そのひとつは、親柱の上部に渡した冠木(かぶき)と呼ばれる部材の上面に、現状では使われていない枘穴(どつあな)や板をはめた溝があり、またその冠木の両端が切断されていたことから、この部材は現在の表門より幅が広く、冠木の上に板をはめた形式の建物であり、城門として建てられた櫓(やぐら)門の部材が転用された可能性があることです。
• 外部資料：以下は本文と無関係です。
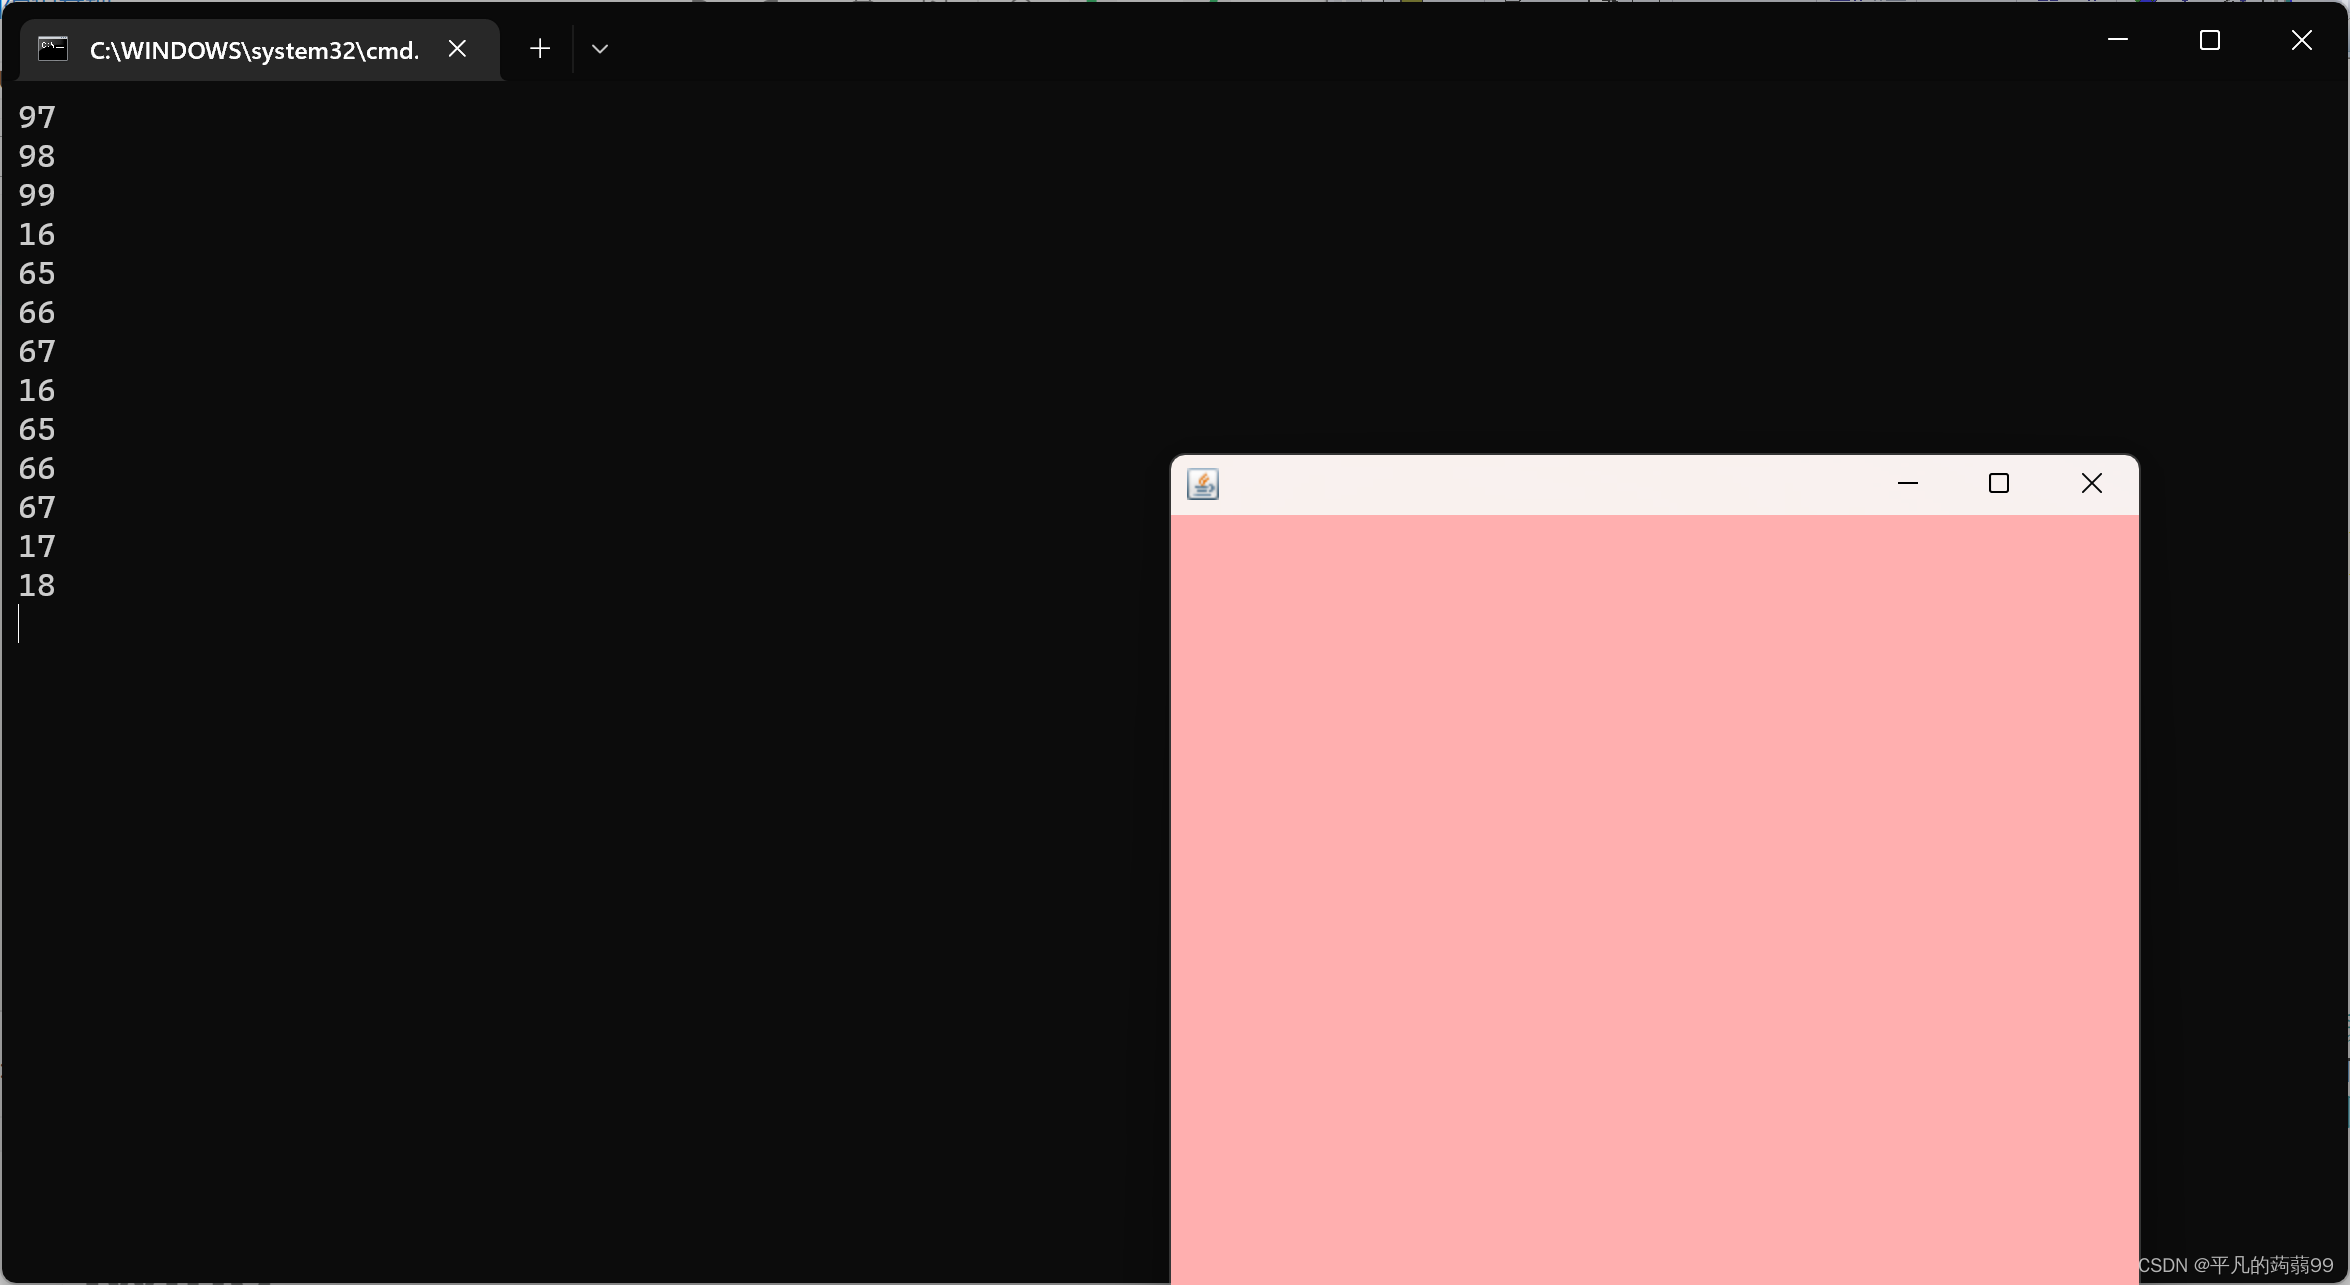Click the output line showing 97
2350x1285 pixels.
click(37, 117)
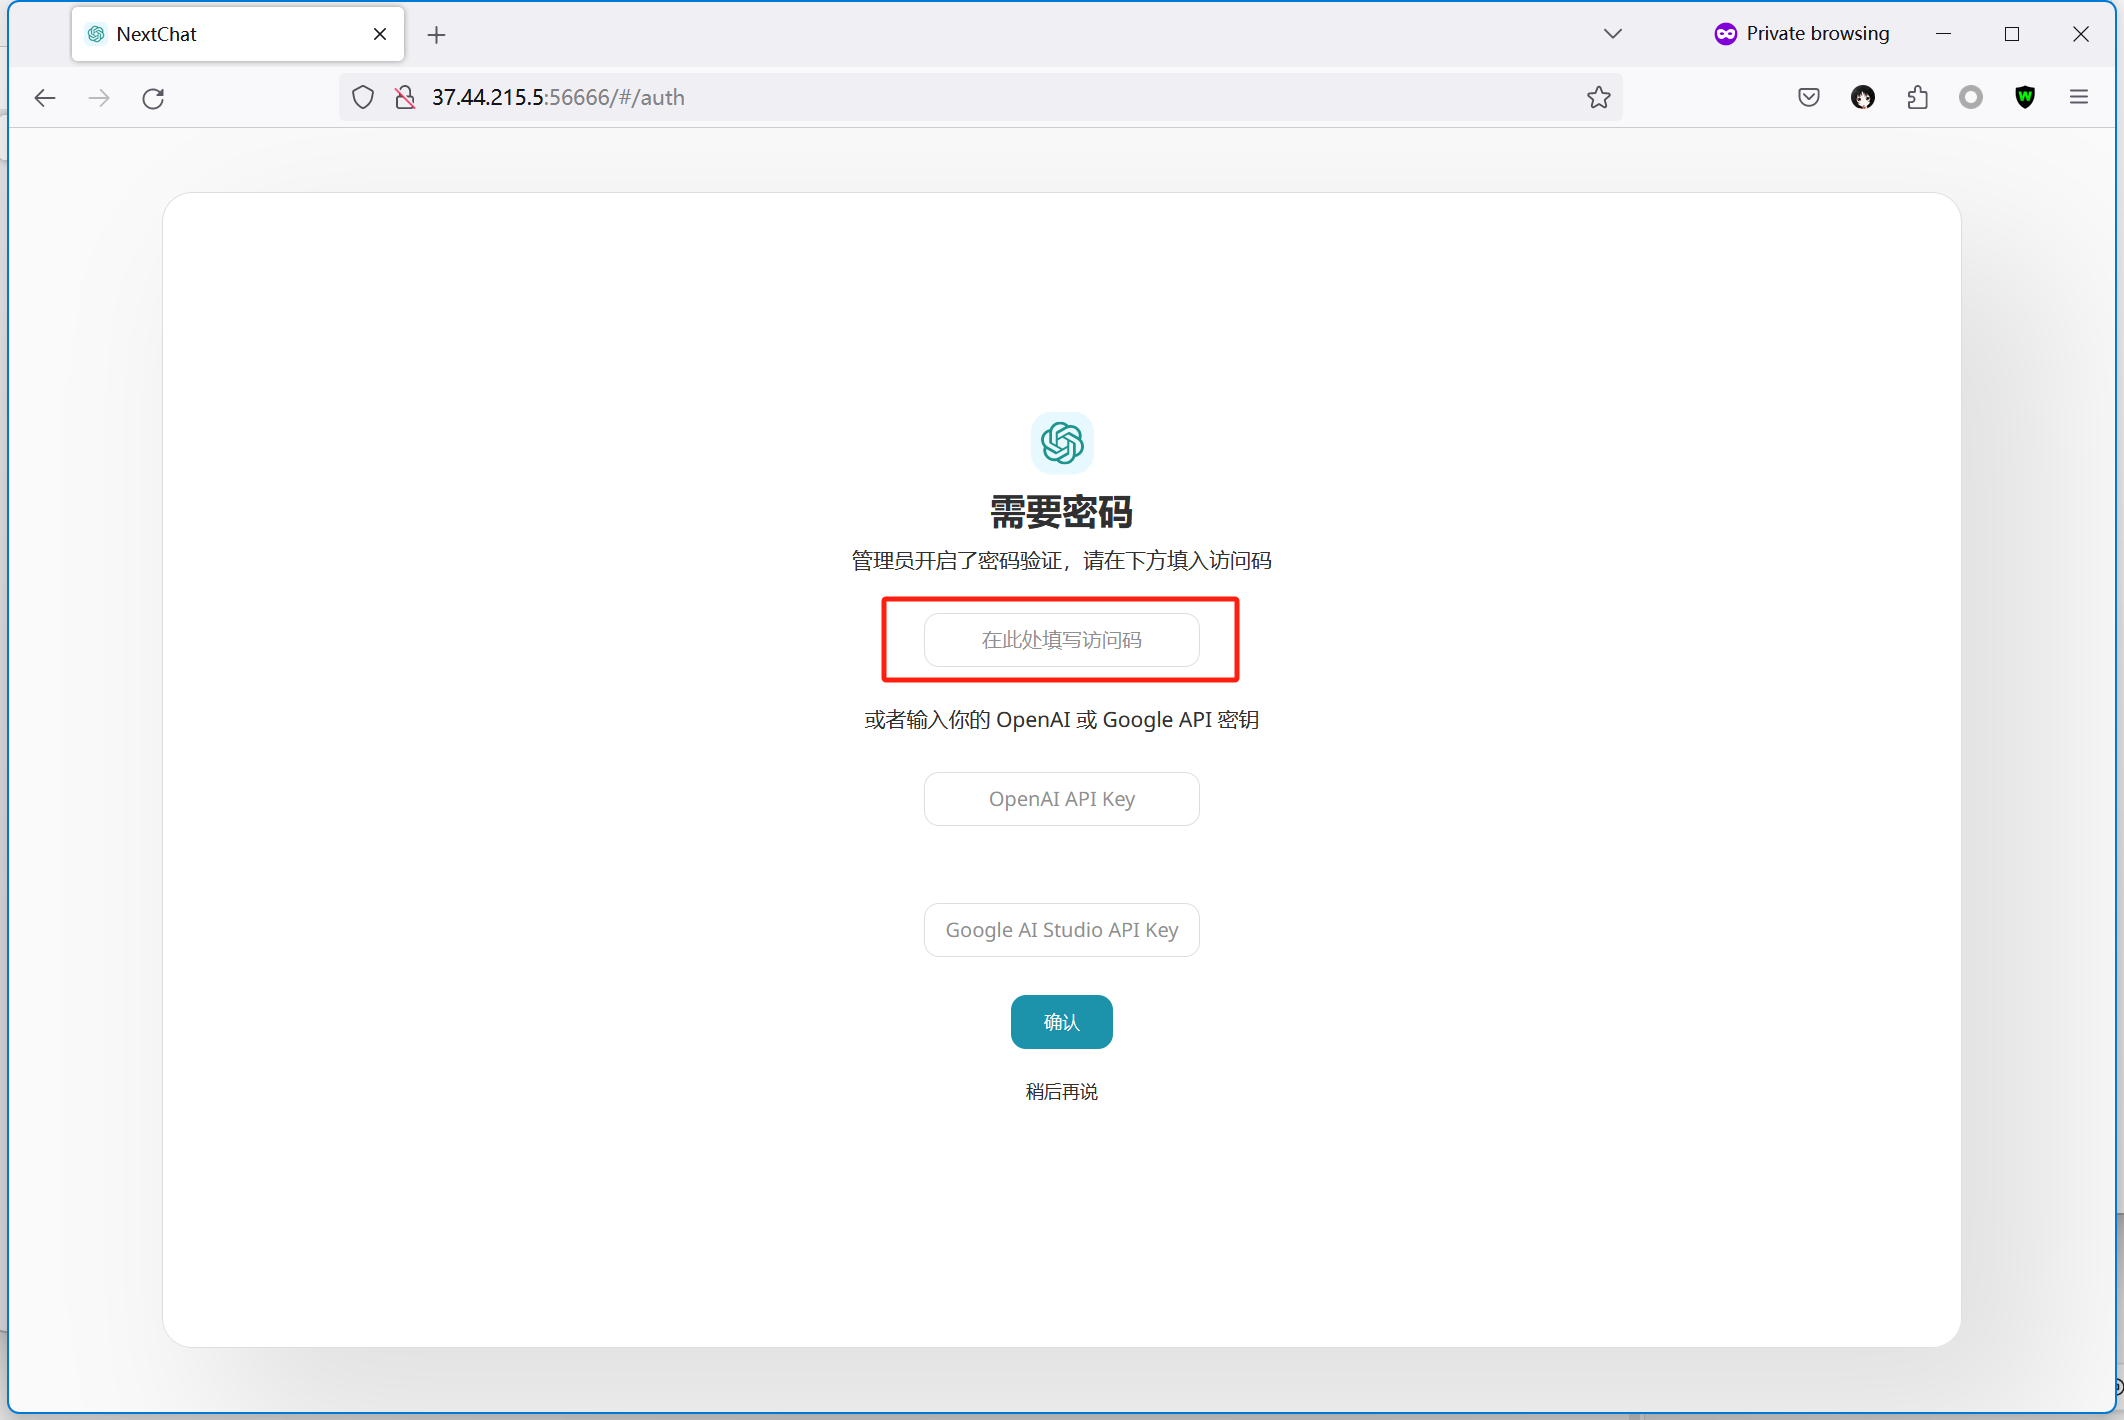The height and width of the screenshot is (1420, 2124).
Task: Click the OpenAI API Key field
Action: click(1061, 798)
また、冠木や親柱などの古い部材に残っていた鉋(かんな)の刃の痕跡の特徴から、15世紀中頃から17世紀前期にかけての大工道具で加工された部材であることも判りました。

表門冠木
表門冠木

このような建物の調査の結果から、表門はこの寺を庇護した明智光秀が築いた坂本城の城門が、天正14年(1586)頃に構造形式を薬医門(入口側に2本、内側に2本、計4本の柱で屋根を支える構造の門)に変更して移築された可能性が高いことが、改めて確認されたのでした。
坂本城の遺構は、琵琶湖岸の湖中に石垣の一部が残るものの、その大半は失われていて、聖衆来迎寺の表門は現存する城の遺構として貴重です。また、滋賀県内にはこのほかに、彦根城の天秤櫓や太鼓門、膳所神社表門や篠津神社表門など5棟の城門が残っています。この門はその中で最も古く、移築によって櫓門としての構造は変更されてはいるものの、天正年間の城門の部材が残る価値の高い建造物だと言えます。
現在、表門は保存修理を終え、移築された当時の姿に蘇っています。

おすすめポイントその2

森可成墓
森可成墓

境内の一角には、織田信長の家臣であった森可成の墓があります。
森可成は早くから織田家に仕えていた重臣で、元亀元(1570)年に宇佐山城を現在の大津市南滋賀町に築き、京を目指して南下してきた浅井・朝倉連合軍を坂本付近で迎え撃ちました。この時、朝倉方は3万騎、森方は2、3千騎と言われ、延暦寺も浅井方に加勢する中、森方は敗退し、可成は聖衆来迎寺付近で討ち死にしますが、当時の住職、真雄上人は夜陰にその亡骸を寺に運び、葬ったのがこの墓だということです。元亀2年(1571)、信長の比叡山焼き討ちにより坂本一帯が灰燼に帰した際、可成を弔ったこの寺はそれを理由に焼き討ちを免れたと伝えられています。後に、明智光秀が銅鐘等を寄進するなどしてこの寺を庇護し、坂本城の城門が表門として移築された背景には、こういったことも関わっているのかもしれません。

周辺のおすすめ情報

西近江路
西近江路

聖衆来迎寺の表門を出て国道161号を渡って東に進むと、南北方向の道に交わります。この南北道が都と北陸方面とをつないだ西近江路(北国街道)で、辻には寛政8年(1796)建立の石碑が建っています。ここから約1.5㎞南に東南寺があり、その周辺が坂本城跡です。比叡辻から下阪本を貫く西近江路には、江戸時代に遡る切妻造瓦葺の民家も一部に残っていて、いにしえの風情も感じられる街道筋です。坂本城跡を南に下がった湖岸には、日吉大社の山王祭の船渡御の際に、御輿が出発する七本柳の山王鳥居があり、門前ならではの景観も見ることができます。

東南寺
東南寺
七本柳(山王鳥居)
七本柳(山王鳥居)
七本柳(山王祭船渡御)
七本柳(山王祭船渡御)

アクセス

【公共交通機関】JR湖西線比叡山坂本駅から徒歩約900m。または江若交通バス「来迎寺鐘化前」下車すぐ。
【自家用車】国道161号比叡辻交差点すぐ。